____ Page extract

Monday, December 6, 2010

Why Horn?

Why French Horn?

When my teacher asked me this in my lesson, I told her because I like to create music and I love the sound of the horn.

She told me this wasn't good enough. It isn't.

I've played horn for seven years now. Think about that, if a soccer player just liked to kick a ball around and loved the sounds of a crowd, would he stick with soccer for seven years? I don't think so. These are pluses, but he's got to like the thrill of running around a field, fighting against an opposing team, controlling a little rolling thing...you get the idea.
So why do I love Horn?

I thought, well I love the way it looks, sounds, and feels. It's intricate, delicate, but sturdy and strong at the same time.

But that's not it either.

Maybe it's the mystery of the horn, both in sound and in looks. There are so many hidden tubes, I still find new ones. And the sound encompasses the sound of a trumpet, trombone, and baritone, while still being mello enough to play allongside woodwinds in a quintet.

But that's still not it.

Then I thought, maybe it's the music I love. Maybe I play Horn because it's a way to make music...but no. If that were all, I'd quit the Horn and stick to piano, which hurts less.

Then I thought, maybe it's the group. Maybe I like being accepted, being part of a whole entity. But that's not it either. I didn't want to be in band all of senior year, but I stuck it out because I was playing horn. Besides, if that were true, I could do that on the flute, or oboe, or trumpet, and I quit trumpet after a semester and didn't stick with flute when I tried to teach myself it.

So...I know I love music, I keep playing the piano, too.
So, why French Horn?

________
____ Source material

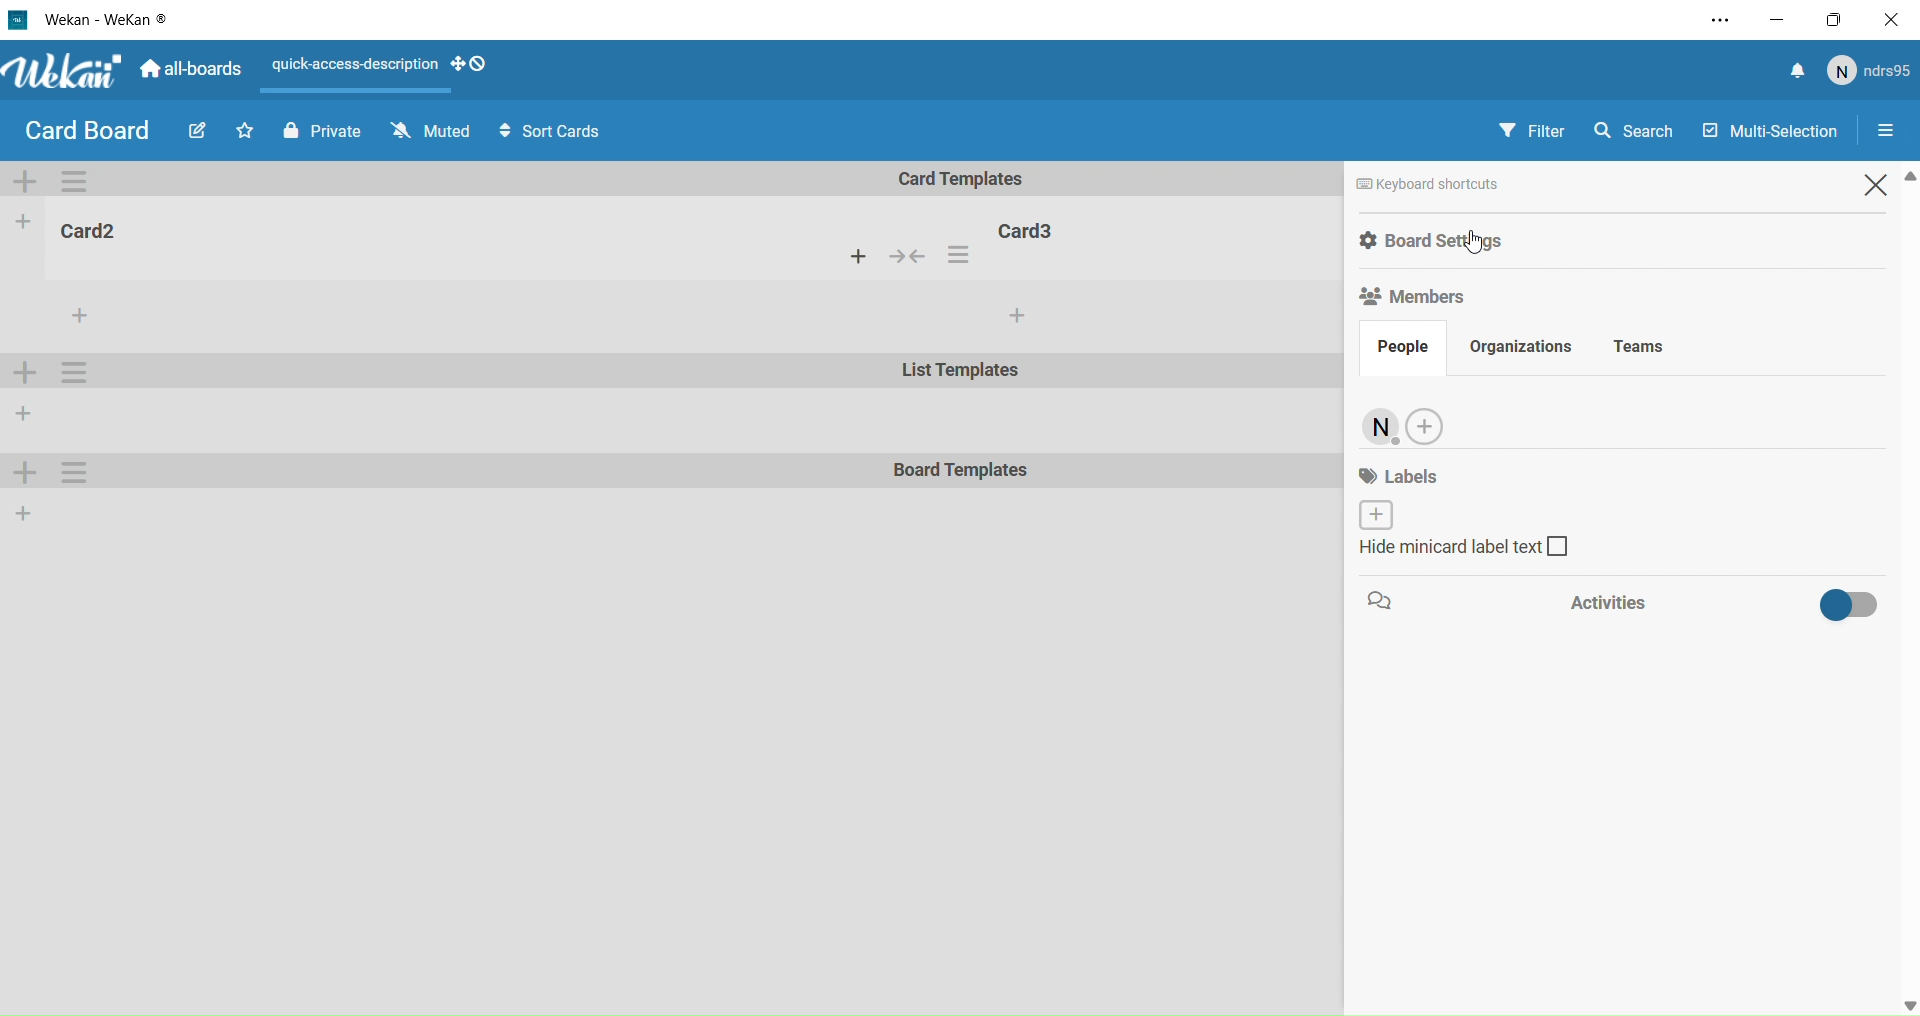 Image resolution: width=1920 pixels, height=1016 pixels. Describe the element at coordinates (1767, 126) in the screenshot. I see `Multi Selection` at that location.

________

### Aim 1
Shorten the paragraph of the blog post on the French horn that begins "Then I thought, maybe it's the group" into a brief bulleted list that keeps its main facts.
### Aim 2
Reproduce the part of the blog post on the French horn that starts at the words "Monday, December 6, 2010", and stop after the words "enough. It isn't.".
The material above is separate from the blog post on the French horn.

### Complete answer 1
- The writer considered that the reason might be the group: liking being accepted and part of a whole entity.
- This was rejected as the reason.
- The writer didn't want to be in band all of senior year but stuck it out because of playing horn.
- Belonging to a group could also come from flute, oboe, or trumpet.
- The writer quit trumpet after a semester and didn't stick with flute after trying to self-teach it.

### Complete answer 2
Monday, December 6, 2010

Why Horn?

Why French Horn?

When my teacher asked me this in my lesson, I told her because I like to create music and I love the sound of the horn.

She told me this wasn't good enough. It isn't.